§ TASK DESCRIPTION: Word for word, restate the lines from the one holding "Viewport: 667px width, 480px height." through the last line of the material below, and leave every picture out.

======

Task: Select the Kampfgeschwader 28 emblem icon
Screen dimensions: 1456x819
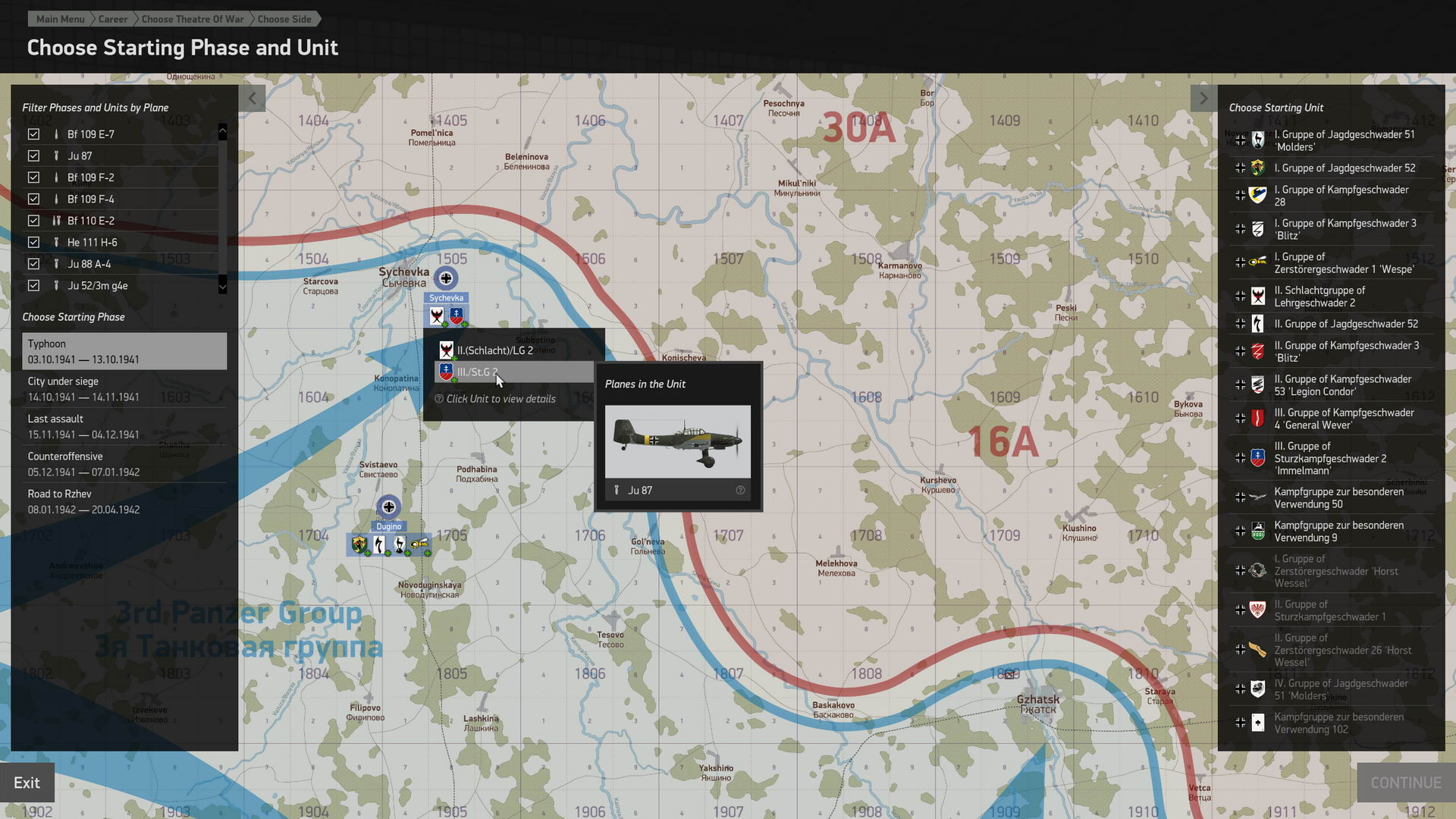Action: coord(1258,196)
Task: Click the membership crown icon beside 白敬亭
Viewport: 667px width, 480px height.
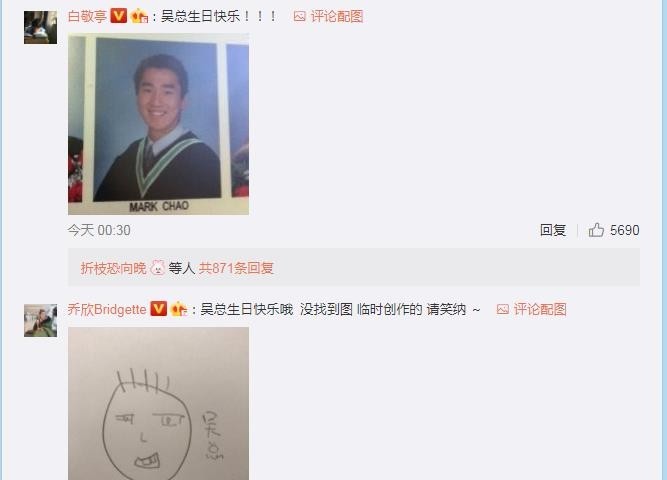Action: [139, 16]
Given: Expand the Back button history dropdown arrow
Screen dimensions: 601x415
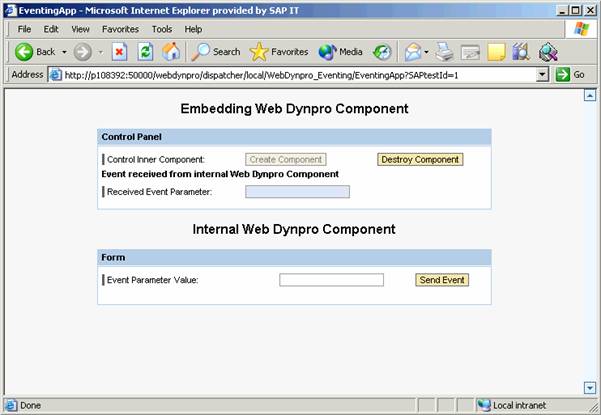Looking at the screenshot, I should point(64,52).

======

§ RESULT BELOW:
Viewport: 667px width, 480px height.
Action: [139, 16]
Given: Expand the Back button history dropdown arrow
Screen dimensions: 601x415
Looking at the screenshot, I should point(64,52).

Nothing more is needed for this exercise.